WHAT IS EXPECTED → Skip every picture and copy only the lines from the one containing "The height and" to the final line of the records below.

EXERCISE MATERIAL Block Start

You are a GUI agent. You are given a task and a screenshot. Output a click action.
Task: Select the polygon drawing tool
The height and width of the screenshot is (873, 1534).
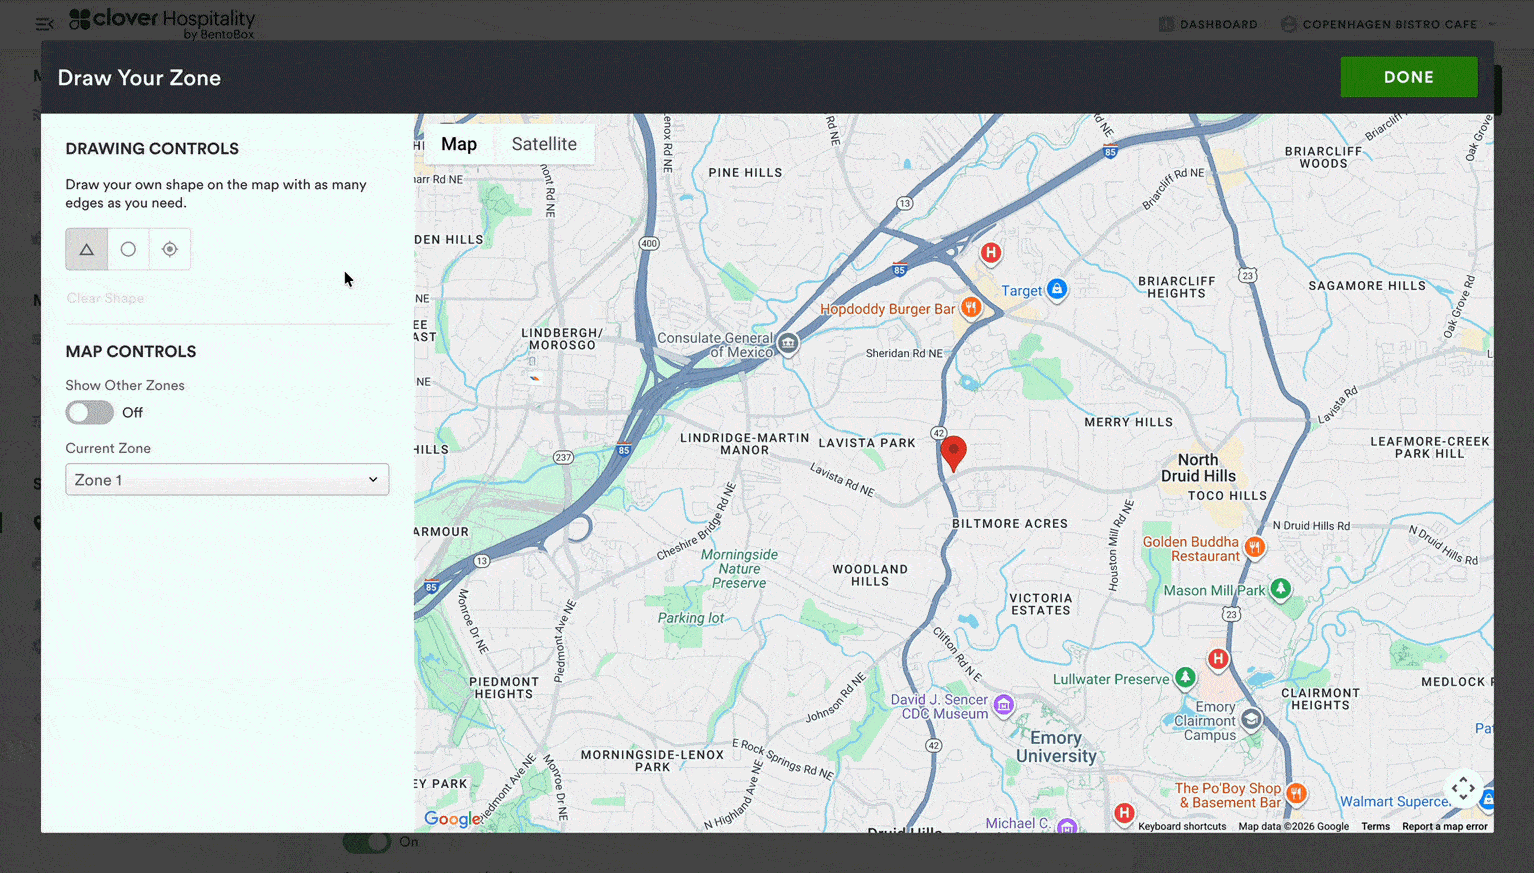tap(87, 249)
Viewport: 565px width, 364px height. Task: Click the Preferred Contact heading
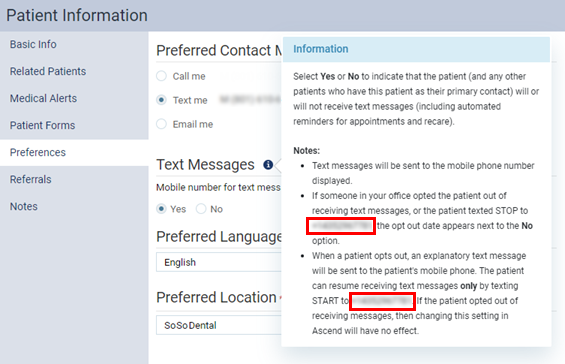tap(219, 50)
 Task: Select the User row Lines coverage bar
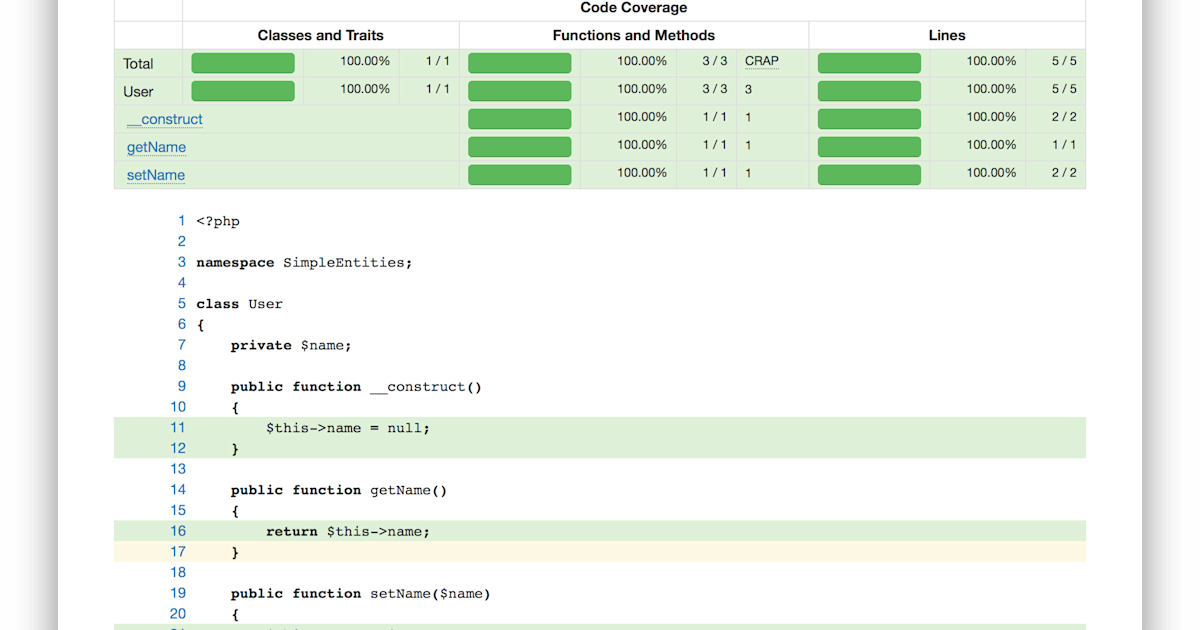click(x=869, y=89)
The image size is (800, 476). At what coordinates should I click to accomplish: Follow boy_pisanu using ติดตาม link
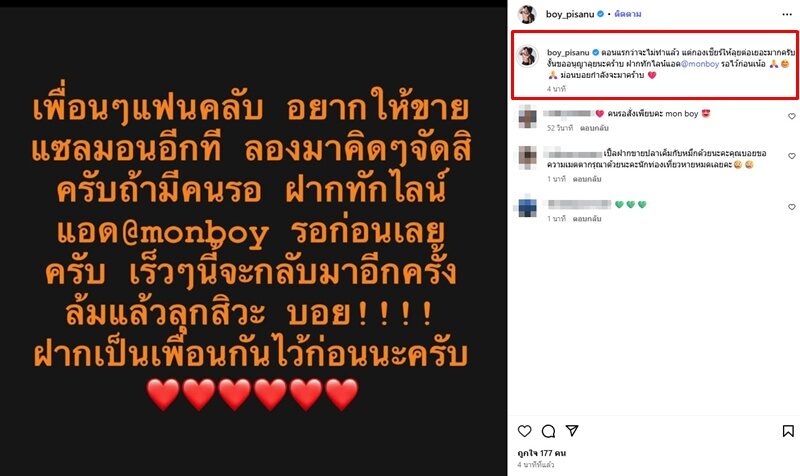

EXERCISE MATERIAL Block End

RESULT BELOW →
The height and width of the screenshot is (873, 1534).
tap(87, 249)
Viewport: 565px width, 364px height. Task: Click the Preferred Contact heading
tap(219, 50)
 Task: Select the User row Lines coverage bar
click(x=869, y=89)
The image size is (800, 476). At what coordinates should I click to accomplish: Follow boy_pisanu using ติดตาม link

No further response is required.